## WORK INSTRUCTION
Only an exact copy is wanted: the lines from the one holding "672x618 pixels." through the last line below, minus the pictures.

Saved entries
________________________________________

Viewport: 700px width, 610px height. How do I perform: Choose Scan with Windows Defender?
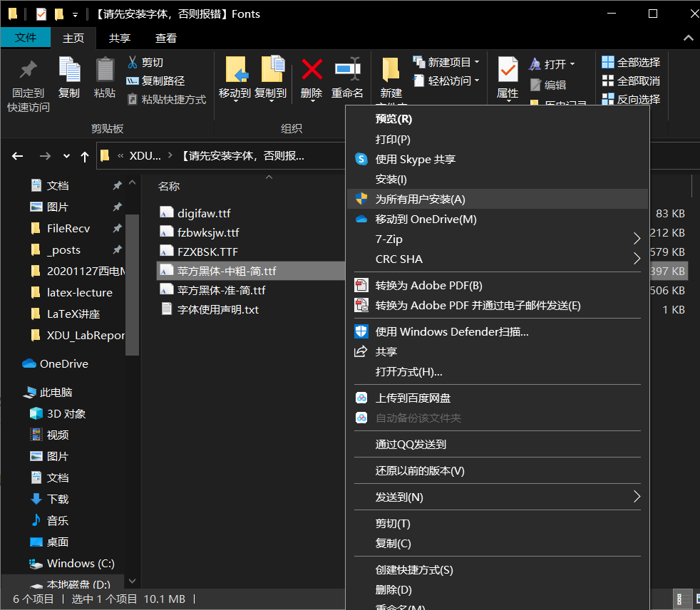coord(451,331)
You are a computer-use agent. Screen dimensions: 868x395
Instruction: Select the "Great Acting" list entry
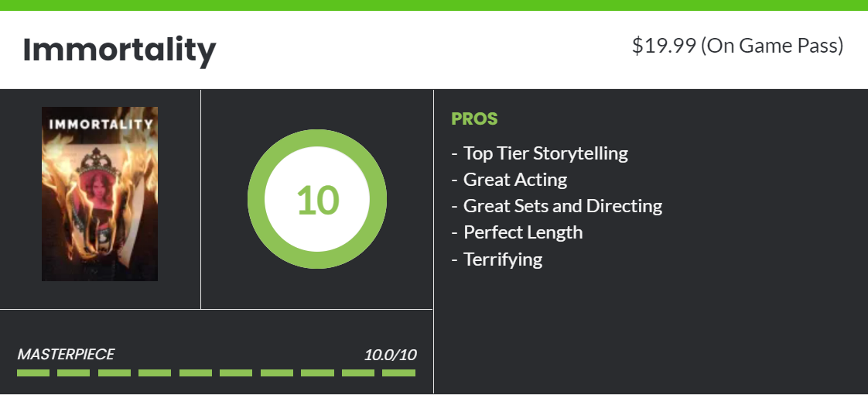coord(515,180)
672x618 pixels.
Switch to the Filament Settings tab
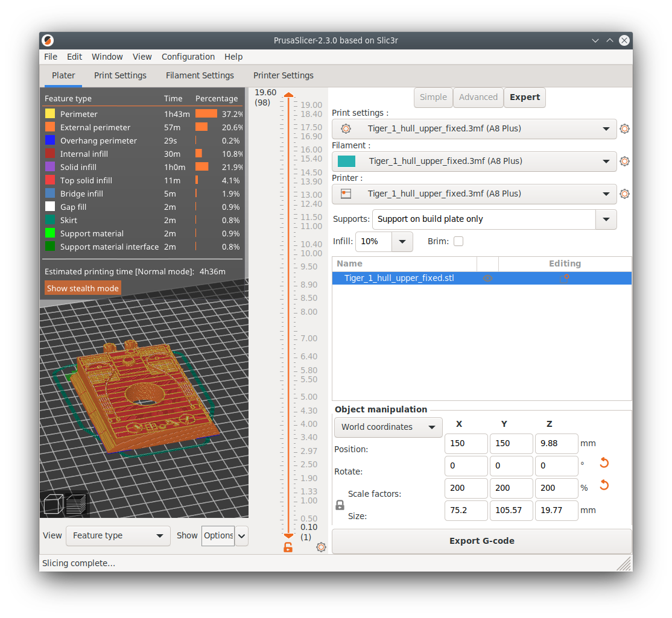(x=200, y=75)
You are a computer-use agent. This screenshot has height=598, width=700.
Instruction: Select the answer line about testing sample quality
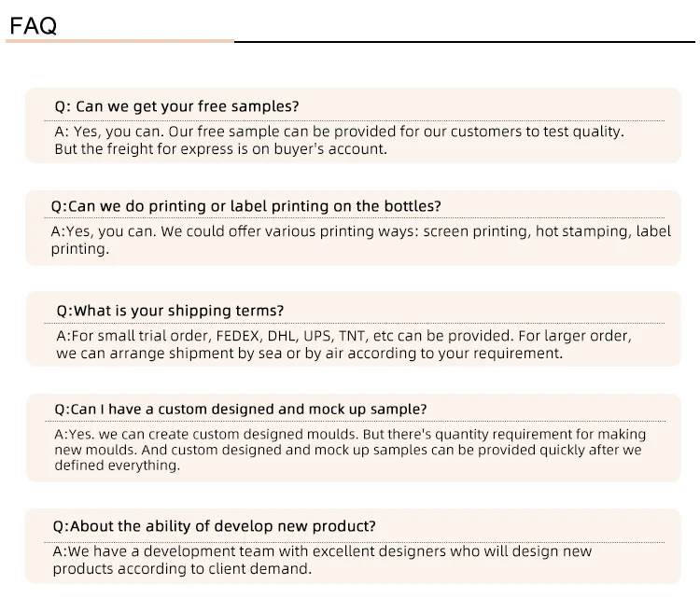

________________________________________

## YOUR SOLUTION
672x618 pixels.
Switch to the Filament Settings tab
(x=200, y=75)
You are a computer-use agent. This screenshot has height=598, width=700.
Instruction: Select the answer line about testing sample quality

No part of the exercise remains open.